The research findings encourage health care professionals to look beyond a child’s health and consider other factors that may predict the progression of their illness or their frequency of hospital visit.

“Our research provides evidence for health professionals to broaden the scope of their focus within the hospital and consider what they can do to support parents who voice concerns about the stress of managing their child’s chronic condition.  

“We found healthcare professionals, parents and patients all stand to benefit by improving the communication regarding support for parents,” Professor Morelius said.

“Fundamentally it’s about supporting nursing care, by amplifying parents’ voices to discuss care at home, and empowering parents to more confidently manage the challenges of caring for their child with a chronic condition.”

The research team is now building on this work by trialling a ‘distress thermometer’ to measure the ‘temperature’ of parents and carers and consider what pathways can be offered to support their stress.

Brooke Somner is mum of 8-year-old Brax who has diagnosed with VACTERL association as a baby.
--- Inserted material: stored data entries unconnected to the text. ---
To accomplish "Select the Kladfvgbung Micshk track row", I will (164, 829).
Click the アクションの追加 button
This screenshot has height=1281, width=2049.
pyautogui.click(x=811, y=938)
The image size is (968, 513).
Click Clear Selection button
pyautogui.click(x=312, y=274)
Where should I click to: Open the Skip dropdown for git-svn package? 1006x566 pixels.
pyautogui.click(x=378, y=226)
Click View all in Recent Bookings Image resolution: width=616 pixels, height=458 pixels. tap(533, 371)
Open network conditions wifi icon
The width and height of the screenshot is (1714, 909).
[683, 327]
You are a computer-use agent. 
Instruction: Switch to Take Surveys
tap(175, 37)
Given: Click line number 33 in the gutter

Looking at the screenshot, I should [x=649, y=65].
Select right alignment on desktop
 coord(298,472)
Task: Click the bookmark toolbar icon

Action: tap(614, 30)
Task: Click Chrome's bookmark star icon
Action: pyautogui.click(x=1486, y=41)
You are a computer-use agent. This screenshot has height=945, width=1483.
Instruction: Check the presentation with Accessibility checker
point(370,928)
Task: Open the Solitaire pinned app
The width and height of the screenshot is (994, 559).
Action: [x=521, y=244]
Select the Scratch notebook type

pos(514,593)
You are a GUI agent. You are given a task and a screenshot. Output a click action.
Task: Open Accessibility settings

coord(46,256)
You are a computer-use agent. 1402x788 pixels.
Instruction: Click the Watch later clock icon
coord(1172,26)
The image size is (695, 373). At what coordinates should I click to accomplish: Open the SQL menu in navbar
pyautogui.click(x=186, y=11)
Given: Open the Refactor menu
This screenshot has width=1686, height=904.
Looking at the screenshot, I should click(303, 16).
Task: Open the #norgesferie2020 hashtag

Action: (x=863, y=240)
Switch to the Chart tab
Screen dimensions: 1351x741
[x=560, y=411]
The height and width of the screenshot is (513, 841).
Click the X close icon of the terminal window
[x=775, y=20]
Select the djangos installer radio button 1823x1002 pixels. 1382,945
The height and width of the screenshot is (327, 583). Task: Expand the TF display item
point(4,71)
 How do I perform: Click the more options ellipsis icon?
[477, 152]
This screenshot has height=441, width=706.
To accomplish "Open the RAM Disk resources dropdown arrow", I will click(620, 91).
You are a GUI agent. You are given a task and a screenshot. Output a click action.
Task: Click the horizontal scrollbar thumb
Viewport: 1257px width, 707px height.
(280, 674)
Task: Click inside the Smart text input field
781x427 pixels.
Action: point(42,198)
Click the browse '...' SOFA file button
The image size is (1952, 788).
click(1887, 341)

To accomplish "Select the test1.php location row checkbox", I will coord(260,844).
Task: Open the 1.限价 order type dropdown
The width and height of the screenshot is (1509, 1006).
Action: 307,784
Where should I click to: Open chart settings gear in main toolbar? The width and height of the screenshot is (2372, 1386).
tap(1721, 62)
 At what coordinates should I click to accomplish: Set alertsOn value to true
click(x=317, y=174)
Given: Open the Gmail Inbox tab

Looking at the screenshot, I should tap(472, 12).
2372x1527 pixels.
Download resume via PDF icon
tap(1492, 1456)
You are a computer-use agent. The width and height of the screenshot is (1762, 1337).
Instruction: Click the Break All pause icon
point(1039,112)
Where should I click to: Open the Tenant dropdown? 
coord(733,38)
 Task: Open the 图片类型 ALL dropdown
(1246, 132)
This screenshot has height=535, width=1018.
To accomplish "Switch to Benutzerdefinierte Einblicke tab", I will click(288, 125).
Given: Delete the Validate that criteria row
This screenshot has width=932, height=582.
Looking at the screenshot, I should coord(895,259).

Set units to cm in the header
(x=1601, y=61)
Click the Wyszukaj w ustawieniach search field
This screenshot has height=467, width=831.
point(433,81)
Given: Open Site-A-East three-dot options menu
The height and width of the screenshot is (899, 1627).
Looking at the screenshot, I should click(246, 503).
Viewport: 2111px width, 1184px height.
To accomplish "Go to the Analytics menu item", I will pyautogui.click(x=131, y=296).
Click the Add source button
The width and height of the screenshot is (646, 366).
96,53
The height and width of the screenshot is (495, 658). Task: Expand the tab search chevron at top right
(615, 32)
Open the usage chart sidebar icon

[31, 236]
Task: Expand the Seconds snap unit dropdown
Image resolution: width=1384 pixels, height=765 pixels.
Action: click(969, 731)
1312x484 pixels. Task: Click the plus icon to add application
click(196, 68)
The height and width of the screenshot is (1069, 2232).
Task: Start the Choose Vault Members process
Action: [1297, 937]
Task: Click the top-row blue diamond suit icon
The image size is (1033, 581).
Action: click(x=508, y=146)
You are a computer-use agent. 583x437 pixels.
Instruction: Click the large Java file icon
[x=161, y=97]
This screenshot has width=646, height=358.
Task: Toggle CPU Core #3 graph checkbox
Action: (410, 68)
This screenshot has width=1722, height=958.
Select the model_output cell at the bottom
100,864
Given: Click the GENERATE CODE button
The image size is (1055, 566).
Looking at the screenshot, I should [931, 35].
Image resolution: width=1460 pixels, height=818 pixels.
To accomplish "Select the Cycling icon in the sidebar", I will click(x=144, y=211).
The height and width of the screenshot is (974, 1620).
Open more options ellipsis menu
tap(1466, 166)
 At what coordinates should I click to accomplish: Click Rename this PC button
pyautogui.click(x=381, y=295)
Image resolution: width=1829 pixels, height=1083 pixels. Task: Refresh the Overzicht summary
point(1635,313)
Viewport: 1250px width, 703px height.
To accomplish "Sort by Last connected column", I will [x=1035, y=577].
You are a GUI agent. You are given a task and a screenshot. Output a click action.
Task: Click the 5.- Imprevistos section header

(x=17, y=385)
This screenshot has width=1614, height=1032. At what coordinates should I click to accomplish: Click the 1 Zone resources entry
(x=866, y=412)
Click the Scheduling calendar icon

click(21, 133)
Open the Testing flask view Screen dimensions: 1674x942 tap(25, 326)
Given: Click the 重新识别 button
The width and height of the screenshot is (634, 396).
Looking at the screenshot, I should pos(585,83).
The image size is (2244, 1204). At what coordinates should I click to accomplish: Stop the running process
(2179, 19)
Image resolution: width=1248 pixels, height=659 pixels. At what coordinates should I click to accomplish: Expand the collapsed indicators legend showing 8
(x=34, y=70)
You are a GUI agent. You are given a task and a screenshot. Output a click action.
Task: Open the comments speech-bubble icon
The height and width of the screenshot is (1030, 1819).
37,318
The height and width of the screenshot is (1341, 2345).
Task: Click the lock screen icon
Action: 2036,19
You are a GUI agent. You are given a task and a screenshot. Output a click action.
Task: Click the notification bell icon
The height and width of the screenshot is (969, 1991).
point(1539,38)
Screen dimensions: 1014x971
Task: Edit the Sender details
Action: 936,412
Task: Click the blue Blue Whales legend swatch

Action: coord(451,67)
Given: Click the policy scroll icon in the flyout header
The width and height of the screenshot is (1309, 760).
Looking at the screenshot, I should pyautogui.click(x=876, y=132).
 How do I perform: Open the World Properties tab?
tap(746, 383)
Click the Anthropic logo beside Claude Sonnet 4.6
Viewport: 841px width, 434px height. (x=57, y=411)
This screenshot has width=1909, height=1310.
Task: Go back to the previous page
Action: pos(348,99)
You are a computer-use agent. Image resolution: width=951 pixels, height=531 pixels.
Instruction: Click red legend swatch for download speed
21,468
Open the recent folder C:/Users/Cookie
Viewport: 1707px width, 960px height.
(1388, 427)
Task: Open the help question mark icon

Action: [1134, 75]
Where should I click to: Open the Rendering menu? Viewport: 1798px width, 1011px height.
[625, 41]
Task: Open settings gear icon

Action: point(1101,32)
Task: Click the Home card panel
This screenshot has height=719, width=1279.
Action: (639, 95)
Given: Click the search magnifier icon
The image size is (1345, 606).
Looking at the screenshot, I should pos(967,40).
This disorder affects multiple parts of the body including vertebral defects, cardiac defects, renal anomalies and limb abnormalities.

Brax has seen a huge range of medical staff over his lifetime and has undergone more than 40 surgical procedures at PCH including a kidney transplant from his mum at just 3 years of age to treat end-stage renal failure.

“Consulting many medical staff across different departments can be overwhelming, especially in the beginning. It’s such a massive learning curve and it has been ridiculously hard at times, especially coping at home, but I’ve been well supported by services like the amazing ‘hospital in the home’ team.

“Good communication with your medical teams is critical because everyone has different needs so it’s so important for clinical staff to understand the stress and issues for different families,” Ms Somner said.

Ms Somner said she is extremely grateful to Brax’s renal team, who have become like family over the years. However, she has met many parents who haven’t shared the same experience. 

“I welcome any research like this that raises awareness of the challenges families face in caring for a child with a chronic condition and questions if better support can be offered by health professionals,” Ms Somner said.   

Carrie Clark, Kalparrin Chief Executive Officer and a co-author on this paper said she wanted to contribute to this research to better understand the lived experiences of parents supported by Kalparrin,

“Our hope is the insights provided by this research will help prevent carer burnout which is a very real problem for the families we support,” she said.

The research team included researchers from Edith Cowan University, Curtin University, PCH nursing research, Kalparrin and a consumer representative.

Support for parents can be accessed through Kalparrin.